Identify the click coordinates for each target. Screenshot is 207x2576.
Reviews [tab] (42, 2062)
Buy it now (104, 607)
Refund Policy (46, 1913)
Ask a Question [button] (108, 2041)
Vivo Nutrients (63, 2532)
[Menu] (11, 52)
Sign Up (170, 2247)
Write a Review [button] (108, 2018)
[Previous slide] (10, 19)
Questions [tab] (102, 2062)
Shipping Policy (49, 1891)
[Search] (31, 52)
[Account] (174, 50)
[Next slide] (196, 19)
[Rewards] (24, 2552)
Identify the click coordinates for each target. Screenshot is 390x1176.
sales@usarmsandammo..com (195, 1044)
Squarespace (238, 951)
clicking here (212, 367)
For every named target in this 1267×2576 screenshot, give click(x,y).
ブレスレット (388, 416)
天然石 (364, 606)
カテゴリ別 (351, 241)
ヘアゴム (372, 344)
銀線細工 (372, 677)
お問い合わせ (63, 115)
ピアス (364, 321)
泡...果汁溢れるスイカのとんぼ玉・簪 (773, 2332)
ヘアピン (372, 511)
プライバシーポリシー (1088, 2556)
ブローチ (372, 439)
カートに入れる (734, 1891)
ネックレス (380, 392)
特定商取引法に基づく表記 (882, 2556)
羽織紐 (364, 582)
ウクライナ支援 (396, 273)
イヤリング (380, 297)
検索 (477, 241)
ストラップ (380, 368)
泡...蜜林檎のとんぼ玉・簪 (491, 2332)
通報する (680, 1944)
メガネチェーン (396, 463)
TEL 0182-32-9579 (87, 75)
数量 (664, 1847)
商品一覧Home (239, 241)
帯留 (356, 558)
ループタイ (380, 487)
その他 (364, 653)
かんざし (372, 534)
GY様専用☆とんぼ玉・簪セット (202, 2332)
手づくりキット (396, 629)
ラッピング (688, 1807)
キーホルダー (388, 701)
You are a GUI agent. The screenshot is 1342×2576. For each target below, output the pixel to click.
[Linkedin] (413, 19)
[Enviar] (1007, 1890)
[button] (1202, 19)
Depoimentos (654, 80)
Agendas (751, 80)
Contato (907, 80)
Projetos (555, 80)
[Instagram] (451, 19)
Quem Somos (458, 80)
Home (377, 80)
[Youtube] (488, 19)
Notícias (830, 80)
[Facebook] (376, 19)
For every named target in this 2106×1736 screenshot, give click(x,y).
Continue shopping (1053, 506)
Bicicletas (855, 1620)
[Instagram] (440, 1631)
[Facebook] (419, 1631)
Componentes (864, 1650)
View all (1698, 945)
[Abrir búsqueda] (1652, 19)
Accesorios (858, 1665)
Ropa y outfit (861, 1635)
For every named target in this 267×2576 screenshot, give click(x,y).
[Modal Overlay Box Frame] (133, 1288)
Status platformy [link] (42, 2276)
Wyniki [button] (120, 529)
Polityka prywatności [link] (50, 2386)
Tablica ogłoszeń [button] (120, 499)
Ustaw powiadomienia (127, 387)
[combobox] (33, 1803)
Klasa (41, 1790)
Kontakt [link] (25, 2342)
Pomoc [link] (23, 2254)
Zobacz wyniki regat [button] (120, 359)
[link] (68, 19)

┄┄┄┄┄┄

**What you are asked to do:**
All of the entries above must be quoted exactly.

**Exercise result:**
Identify the click coordinates for each target. Screenshot is 207x2576.
Reviews [tab] (42, 2062)
Buy it now (104, 607)
Refund Policy (46, 1913)
Ask a Question [button] (108, 2041)
Vivo Nutrients (63, 2532)
[Menu] (11, 52)
Sign Up (170, 2247)
Write a Review [button] (108, 2018)
[Previous slide] (10, 19)
Questions [tab] (102, 2062)
Shipping Policy (49, 1891)
[Search] (31, 52)
[Account] (174, 50)
[Next slide] (196, 19)
[Rewards] (24, 2552)
Identify the click coordinates for each target. Screenshot is 390x1176.
sales@usarmsandammo..com (195, 1044)
Squarespace (238, 951)
clicking here (212, 367)
For every named target in this 1267×2576 screenshot, give click(x,y).
ブレスレット (388, 416)
天然石 (364, 606)
カテゴリ別 (351, 241)
ヘアゴム (372, 344)
銀線細工 (372, 677)
お問い合わせ (63, 115)
ピアス (364, 321)
泡...果汁溢れるスイカのとんぼ玉・簪 (773, 2332)
ヘアピン (372, 511)
プライバシーポリシー (1088, 2556)
ブローチ (372, 439)
カートに入れる (734, 1891)
ネックレス (380, 392)
特定商取引法に基づく表記 (882, 2556)
羽織紐 (364, 582)
ウクライナ支援 (396, 273)
イヤリング (380, 297)
検索 (477, 241)
ストラップ (380, 368)
泡...蜜林檎のとんぼ玉・簪 (491, 2332)
通報する (680, 1944)
メガネチェーン (396, 463)
TEL 0182-32-9579 (87, 75)
数量 (664, 1847)
商品一覧Home (239, 241)
帯留 (356, 558)
ループタイ (380, 487)
その他 (364, 653)
かんざし (372, 534)
GY様専用☆とんぼ玉・簪セット (202, 2332)
手づくりキット (396, 629)
ラッピング (688, 1807)
キーホルダー (388, 701)
You are a GUI agent. The screenshot is 1342×2576. For each target below, output the pixel to click.
[Linkedin] (413, 19)
[Enviar] (1007, 1890)
[button] (1202, 19)
Depoimentos (654, 80)
Agendas (751, 80)
Contato (907, 80)
Projetos (555, 80)
[Instagram] (451, 19)
Quem Somos (458, 80)
Home (377, 80)
[Youtube] (488, 19)
Notícias (830, 80)
[Facebook] (376, 19)
For every named target in this 2106×1736 screenshot, give click(x,y).
Continue shopping (1053, 506)
Bicicletas (855, 1620)
[Instagram] (440, 1631)
[Facebook] (419, 1631)
Componentes (864, 1650)
View all (1698, 945)
[Abrir búsqueda] (1652, 19)
Accesorios (858, 1665)
Ropa y outfit (861, 1635)
For every named target in this 267×2576 screenshot, give click(x,y).
[Modal Overlay Box Frame] (133, 1288)
Status platformy [link] (42, 2276)
Wyniki [button] (120, 529)
Polityka prywatności [link] (50, 2386)
Tablica ogłoszeń [button] (120, 499)
Ustaw powiadomienia (127, 387)
[combobox] (33, 1803)
Klasa (41, 1790)
Kontakt [link] (25, 2342)
Pomoc [link] (23, 2254)
Zobacz wyniki regat [button] (120, 359)
[link] (68, 19)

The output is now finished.